## EXERCISE
From the data below, copy each line that includes the word "screenshot".

## RECORDS SUPPLIED

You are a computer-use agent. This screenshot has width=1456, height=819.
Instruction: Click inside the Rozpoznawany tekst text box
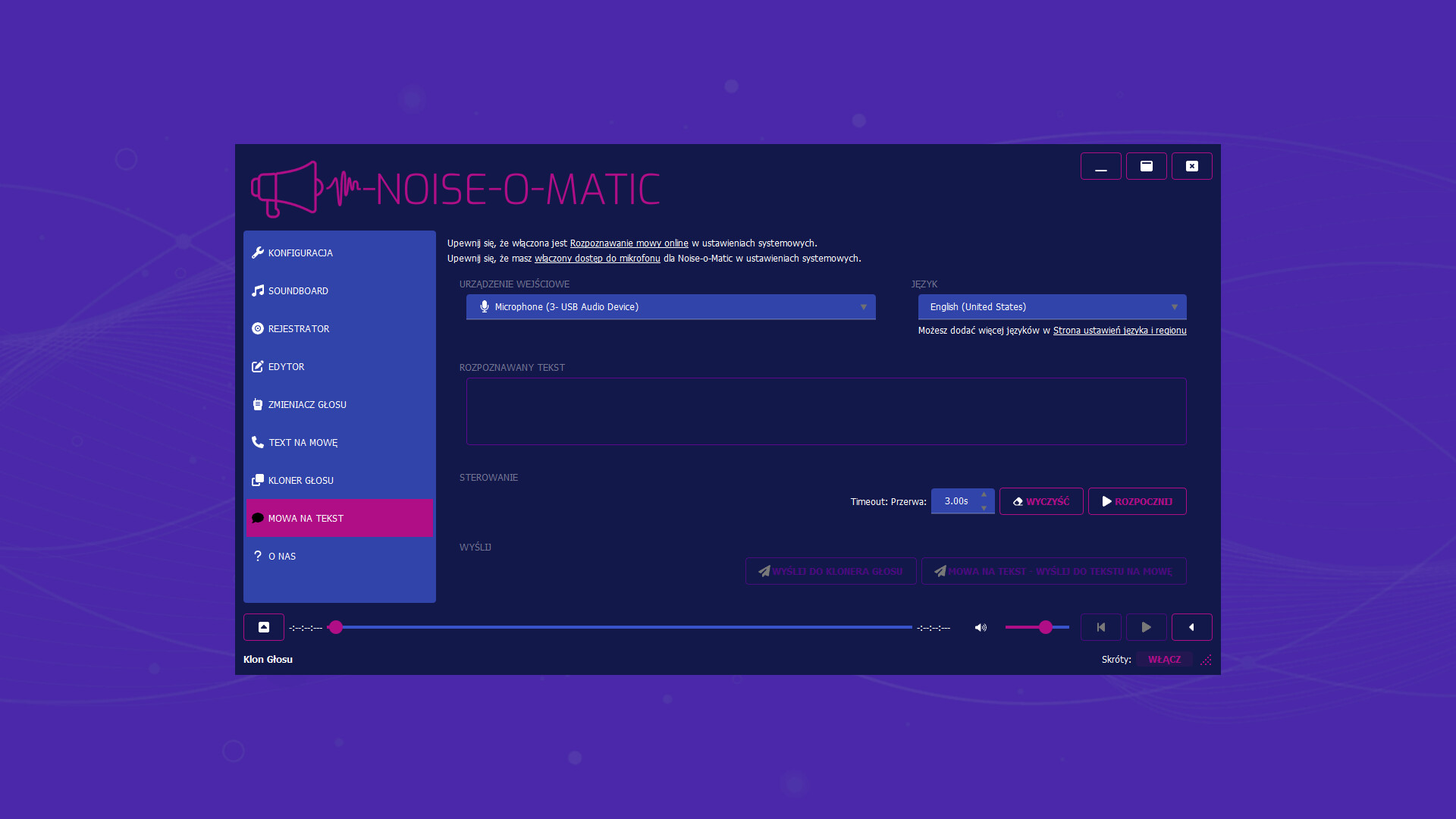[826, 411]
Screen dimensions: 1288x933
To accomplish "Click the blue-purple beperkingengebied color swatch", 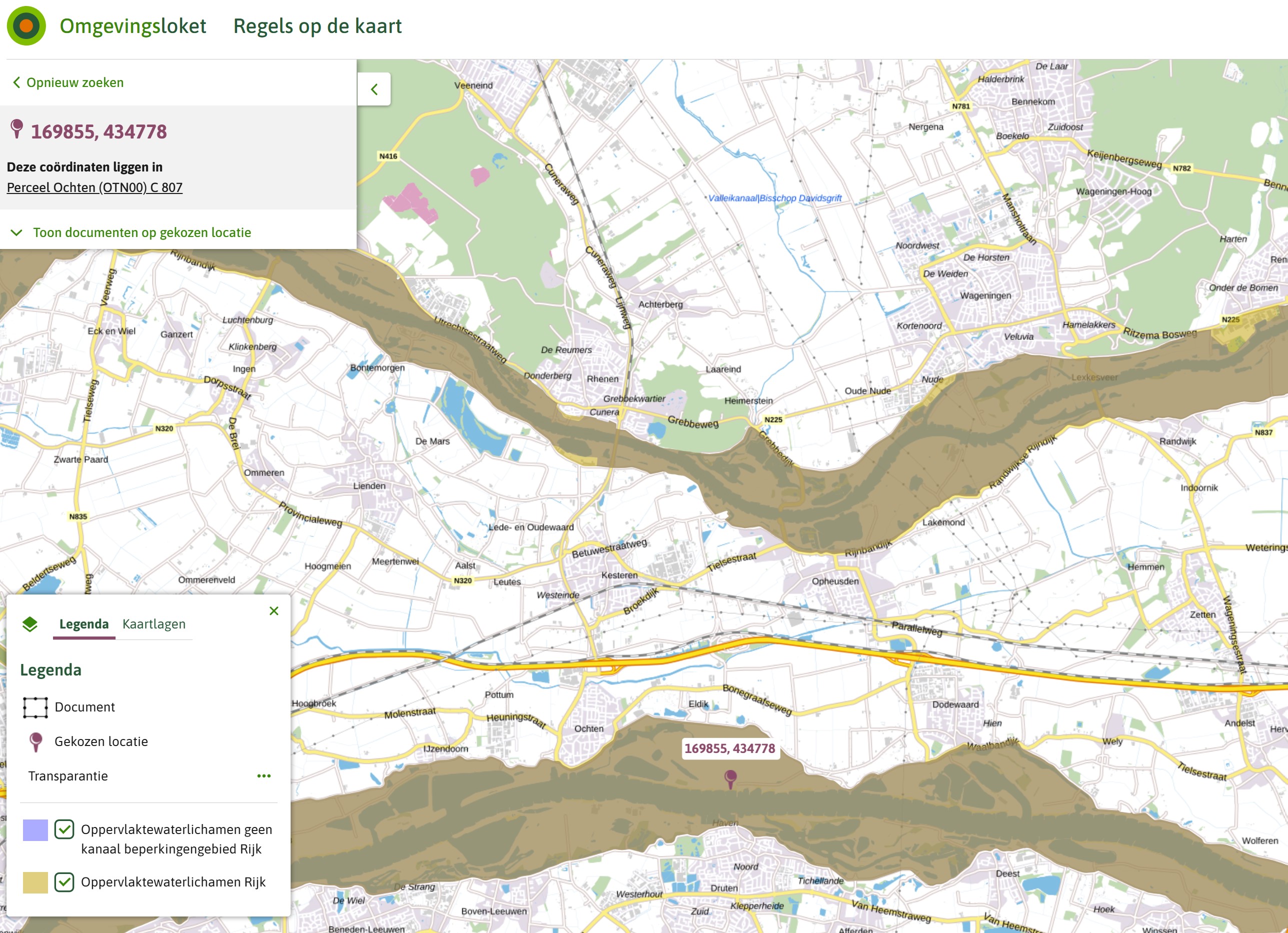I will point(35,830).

---

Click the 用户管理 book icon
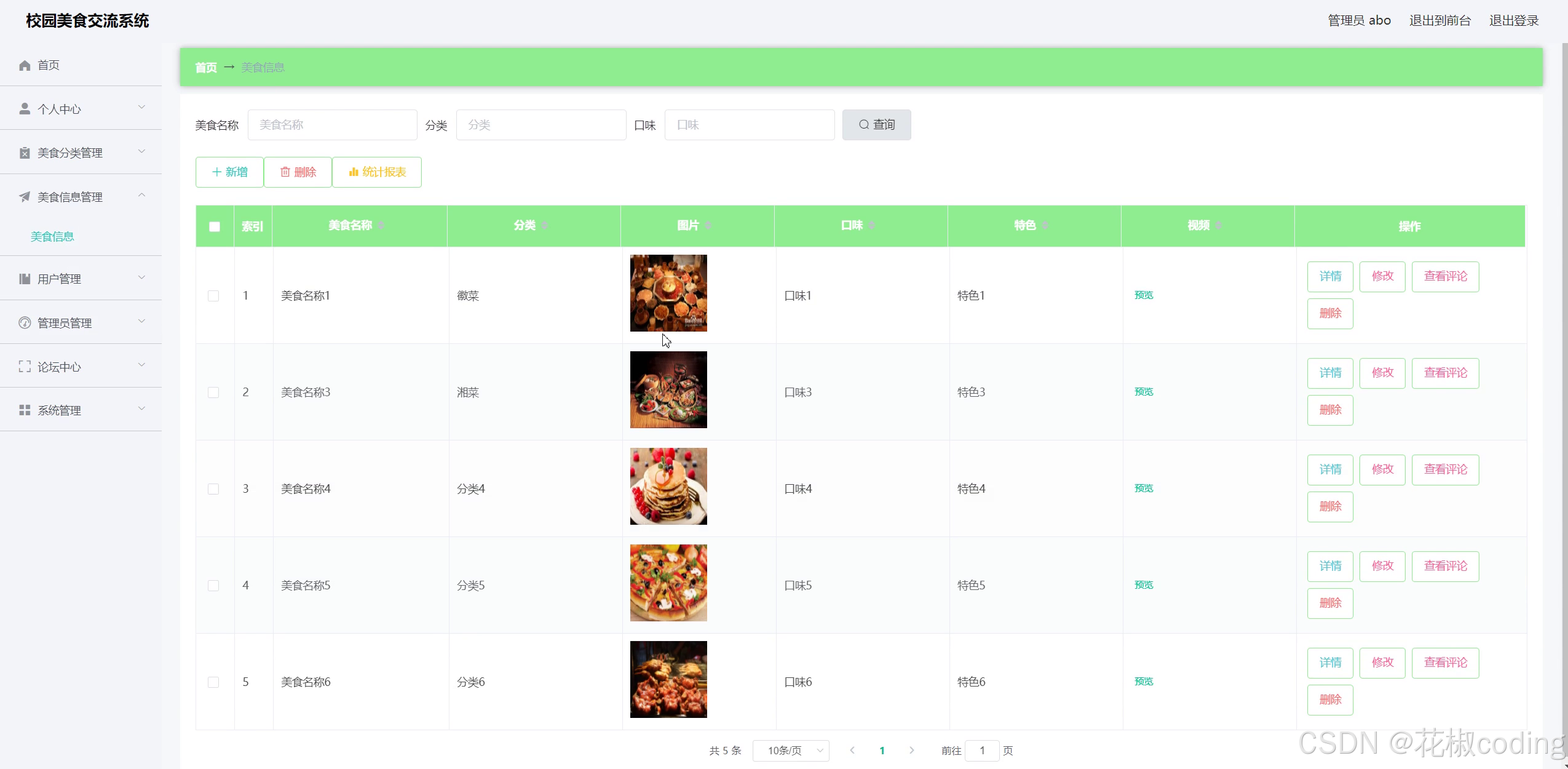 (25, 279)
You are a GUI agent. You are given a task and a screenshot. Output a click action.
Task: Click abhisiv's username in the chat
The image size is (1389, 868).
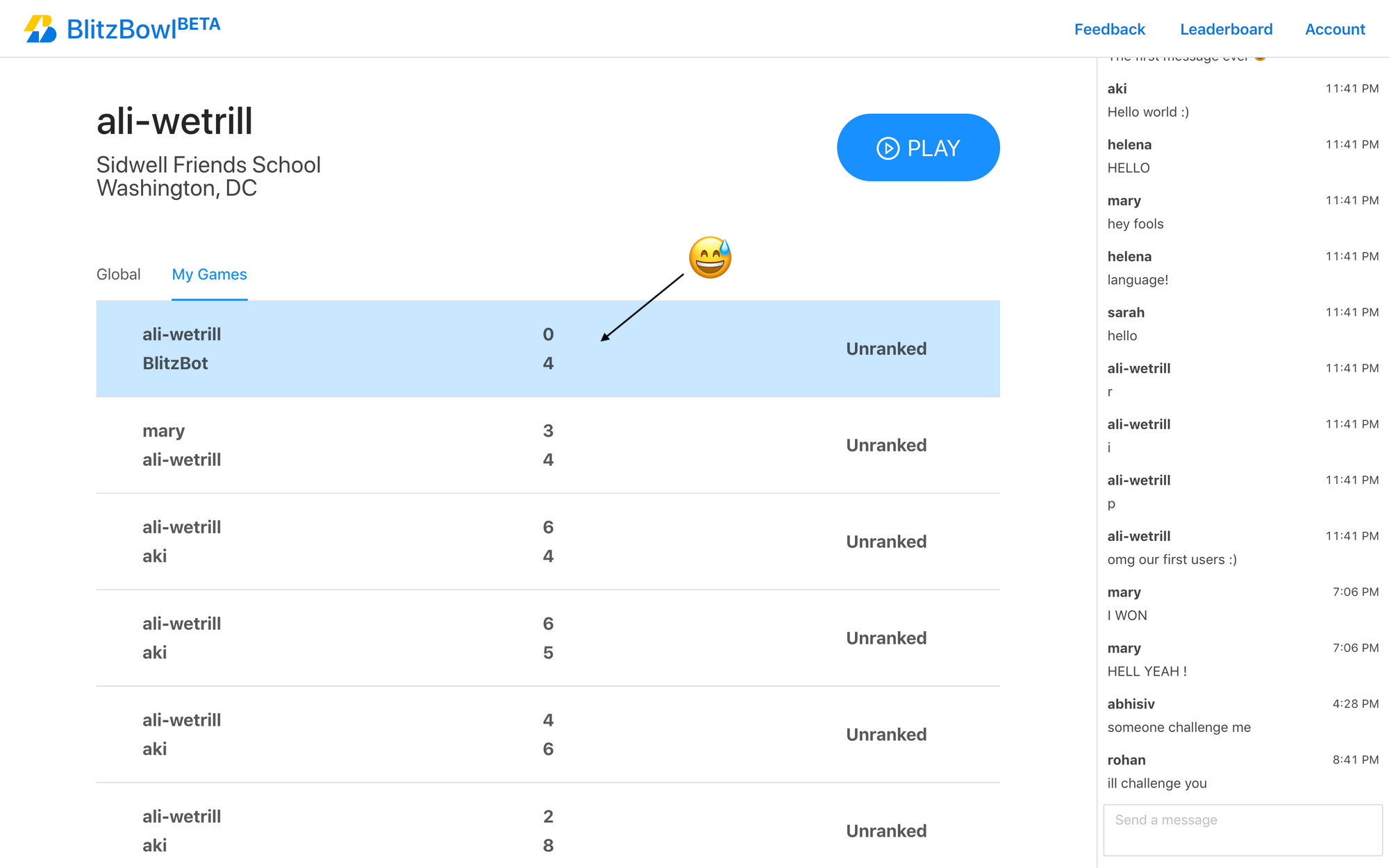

...

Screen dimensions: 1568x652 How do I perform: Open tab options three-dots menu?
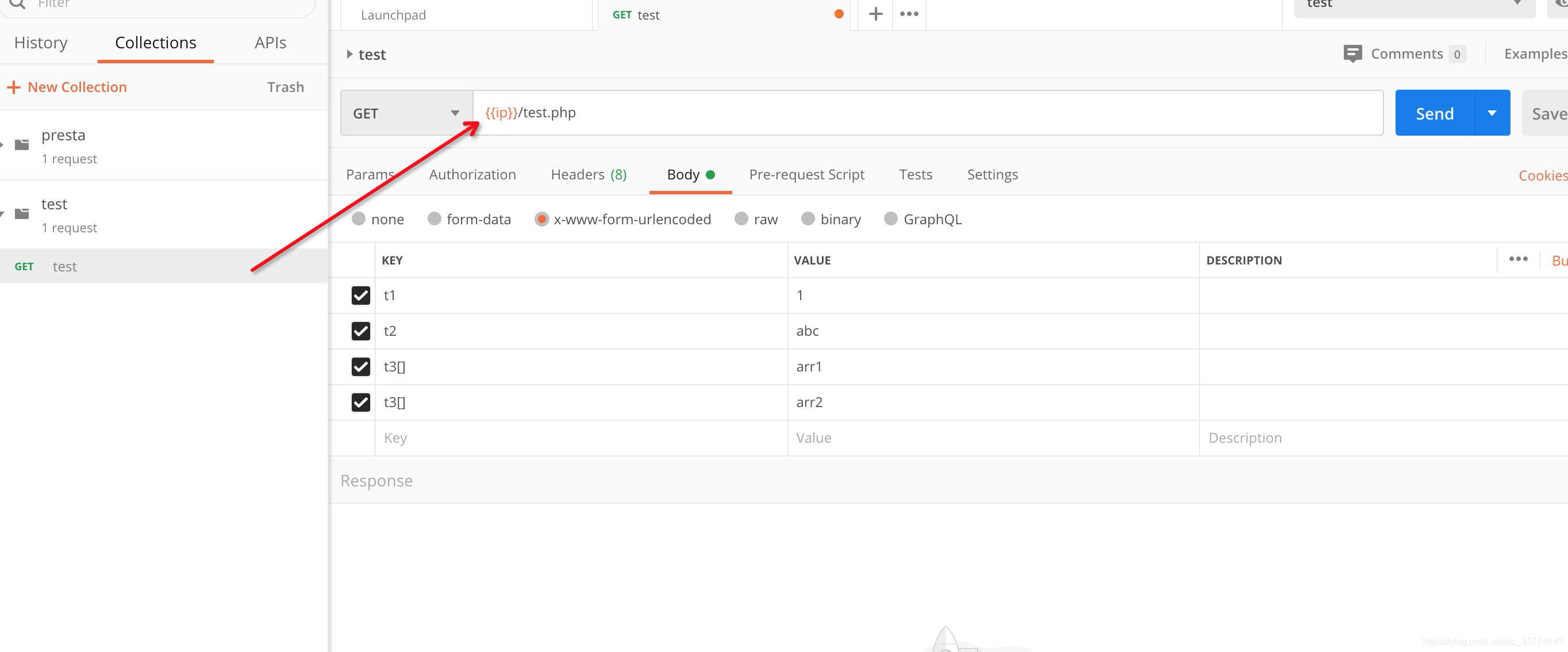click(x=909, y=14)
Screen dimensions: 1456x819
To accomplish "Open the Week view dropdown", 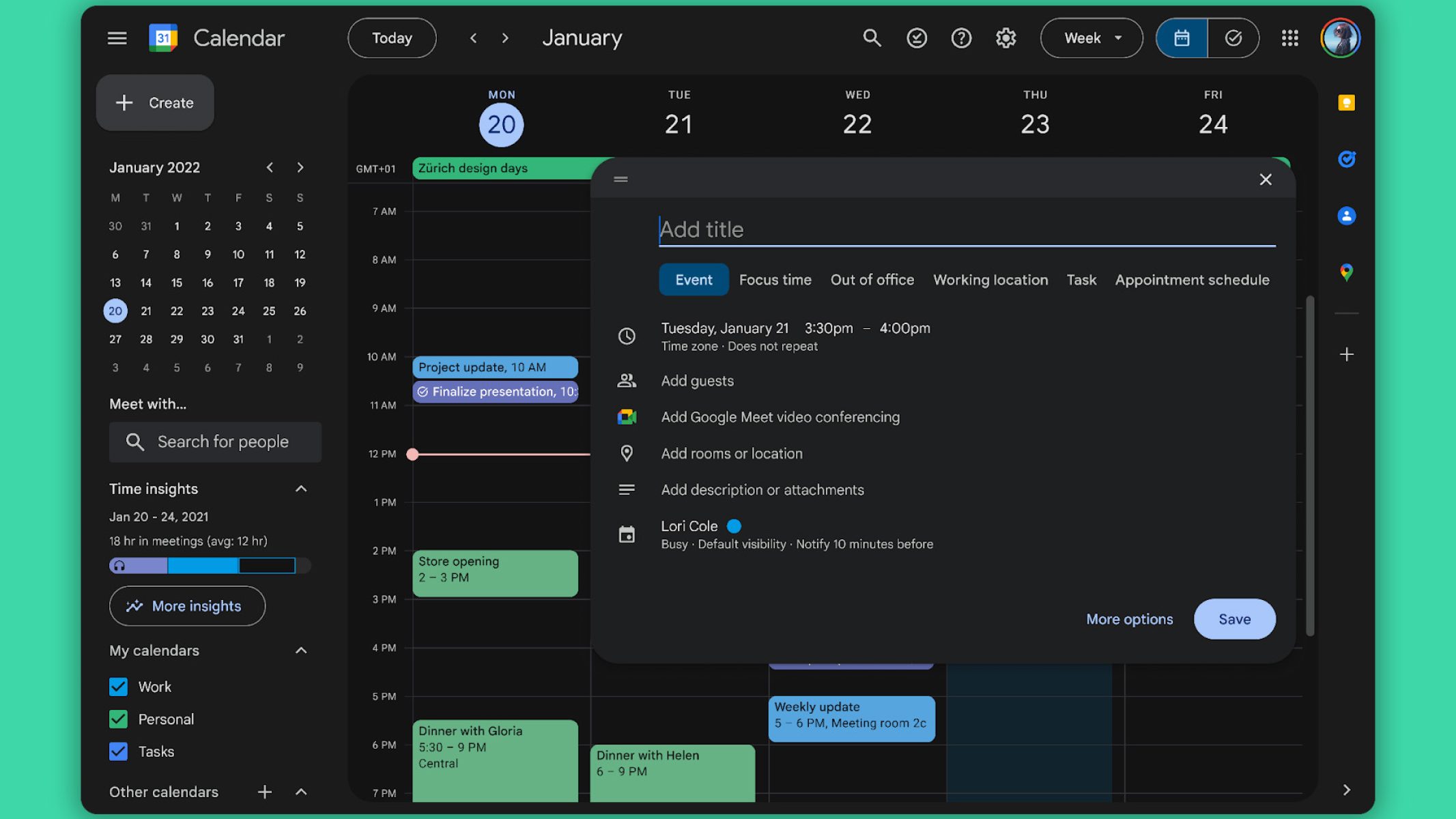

## SOLUTION
You are a computer-use agent. This screenshot has width=1456, height=819.
You are a GUI agent. You are given a task and a screenshot. Output a click action.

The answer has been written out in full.